Block has launched an on-chain proof-of-reserves system covering 8,883 BTC across its treasury, Cash App, and Square.
The company says users can independently verify those holdings through cryptographic signatures.
The move expands the post-FTX push for transparency in digital asset custody.

The message from Block is simple.

Don’t just trust the reserves.

Verify them.

How It Works

Block says users can confirm its Bitcoin holdings on-chain rather than relying only on company disclosures.

The system covers 8,883 BTC, worth roughly $681 million, and includes reserves tied to its corporate treasury plus major consumer products.

According to Block, this is not just a snapshot showing coins existed at one moment.

It is designed as active proof that the assets remain under control.

That is an important distinction.

It moves proof-of-reserves closer to ongoing verification rather than occasional reporting.

Why It Matters

Proof-of-reserves became a major issue after FTX collapsed.

That event shattered trust.

Since then, many crypto firms have tried to show users their assets are actually backed.

Now Block is bringing that model into the public company world in a bigger way.

And because Block is not just a crypto exchange, the move stands out.

It connects proof-of-reserves to mainstream financial products, not only trading platforms.

That could matter.

Debate Is Still Open

Not everyone agrees this is the perfect solution.

Some critics argue public reserve disclosures can expose security risks.

Michael Saylor has made that case before, saying too much transparency around wallets can create vulnerabilities.

So there is still debate between transparency and operational security.

That debate is not settled.

But Block is clearly leaning hard toward verifiability.

Bitcoin Strategy Keeps Expanding

This is also part of a much bigger Bitcoin push.

Alongside the reserves system, Block has been expanding hardware wallets, Bitcoin features in Cash App, merchant rewards through Square, and even plans tied to Bitcoin distribution and education.

That shows this is not a one-off announcement.

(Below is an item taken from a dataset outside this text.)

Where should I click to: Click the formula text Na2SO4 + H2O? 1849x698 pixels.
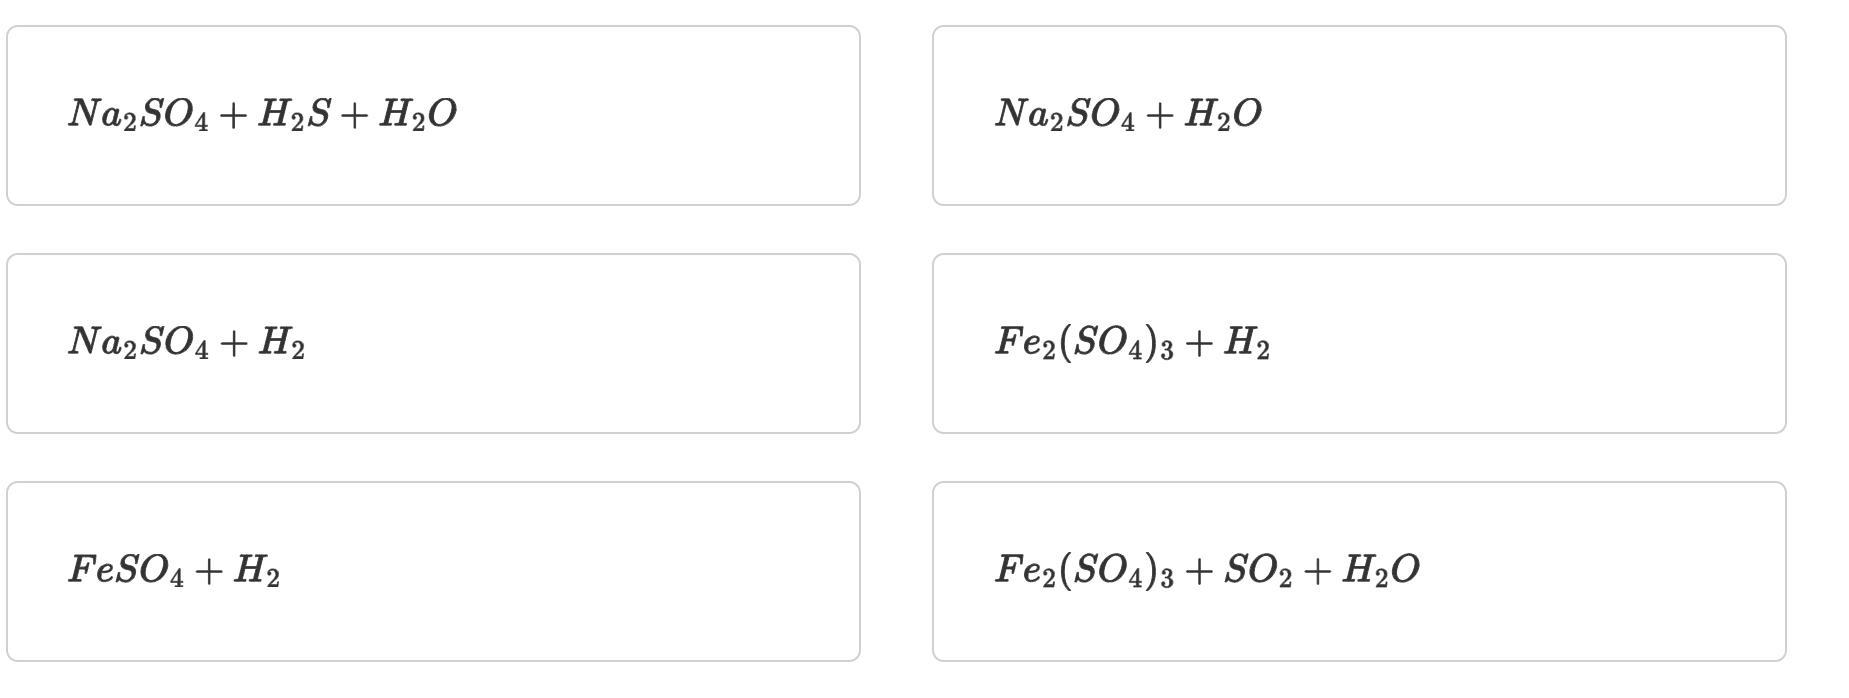click(1128, 114)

It fits a larger strategy.

And very much a Jack Dorsey-style one.

Bitcoin as infrastructure, not just an asset.

Big Picture

The bigger story is trust.

After years of “trust us” models in crypto, more firms are trying to make verification part of the product.

Block is pushing that idea further.

And if other public companies follow, proof-of-reserves could become less of a crypto niche concept and more of a broader financial standard.